### [Task statement]
Could you copy each line of the listing below that has the word "computer"?
━━━━━━━━━━━━━━━━
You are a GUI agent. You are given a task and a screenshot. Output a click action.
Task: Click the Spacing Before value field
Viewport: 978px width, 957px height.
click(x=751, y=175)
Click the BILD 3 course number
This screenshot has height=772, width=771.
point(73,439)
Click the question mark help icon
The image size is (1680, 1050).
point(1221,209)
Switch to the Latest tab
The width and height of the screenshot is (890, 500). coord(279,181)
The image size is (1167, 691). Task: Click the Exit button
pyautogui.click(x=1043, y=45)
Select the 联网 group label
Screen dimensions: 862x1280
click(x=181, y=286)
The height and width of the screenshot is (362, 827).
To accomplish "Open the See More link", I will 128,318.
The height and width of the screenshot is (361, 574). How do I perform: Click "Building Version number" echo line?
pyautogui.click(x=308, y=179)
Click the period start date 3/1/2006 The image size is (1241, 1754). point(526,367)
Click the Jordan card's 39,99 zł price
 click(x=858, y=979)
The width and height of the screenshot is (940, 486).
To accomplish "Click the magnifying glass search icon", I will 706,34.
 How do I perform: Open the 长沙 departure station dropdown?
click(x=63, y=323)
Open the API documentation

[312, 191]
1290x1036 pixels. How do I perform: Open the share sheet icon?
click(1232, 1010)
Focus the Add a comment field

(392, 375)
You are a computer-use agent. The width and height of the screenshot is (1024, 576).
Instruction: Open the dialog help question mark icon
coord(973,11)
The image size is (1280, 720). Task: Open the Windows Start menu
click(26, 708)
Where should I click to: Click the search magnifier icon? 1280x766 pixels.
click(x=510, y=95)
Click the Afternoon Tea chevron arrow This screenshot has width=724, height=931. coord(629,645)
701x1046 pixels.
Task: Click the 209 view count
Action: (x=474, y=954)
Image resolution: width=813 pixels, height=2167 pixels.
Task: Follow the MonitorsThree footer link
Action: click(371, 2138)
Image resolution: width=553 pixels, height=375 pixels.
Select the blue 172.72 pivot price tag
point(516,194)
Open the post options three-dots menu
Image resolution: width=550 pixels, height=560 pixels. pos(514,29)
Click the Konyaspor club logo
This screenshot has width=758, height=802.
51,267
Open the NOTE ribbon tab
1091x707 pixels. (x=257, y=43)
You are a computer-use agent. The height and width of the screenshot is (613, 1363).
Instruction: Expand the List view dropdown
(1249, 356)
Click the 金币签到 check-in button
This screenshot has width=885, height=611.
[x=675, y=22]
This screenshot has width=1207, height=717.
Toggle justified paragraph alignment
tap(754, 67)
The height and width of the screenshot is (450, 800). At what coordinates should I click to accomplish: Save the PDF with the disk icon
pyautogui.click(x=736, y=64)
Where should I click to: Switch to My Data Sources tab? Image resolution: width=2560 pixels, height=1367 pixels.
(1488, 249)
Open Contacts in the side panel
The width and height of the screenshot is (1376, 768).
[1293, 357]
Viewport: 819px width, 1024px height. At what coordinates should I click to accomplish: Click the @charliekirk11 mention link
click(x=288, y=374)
━━━━━━━━━━━━━━━━
### [Exercise answer]
You are a computer-use agent. The width and height of the screenshot is (1024, 576).
You are a computer-use agent. The height and width of the screenshot is (613, 1363).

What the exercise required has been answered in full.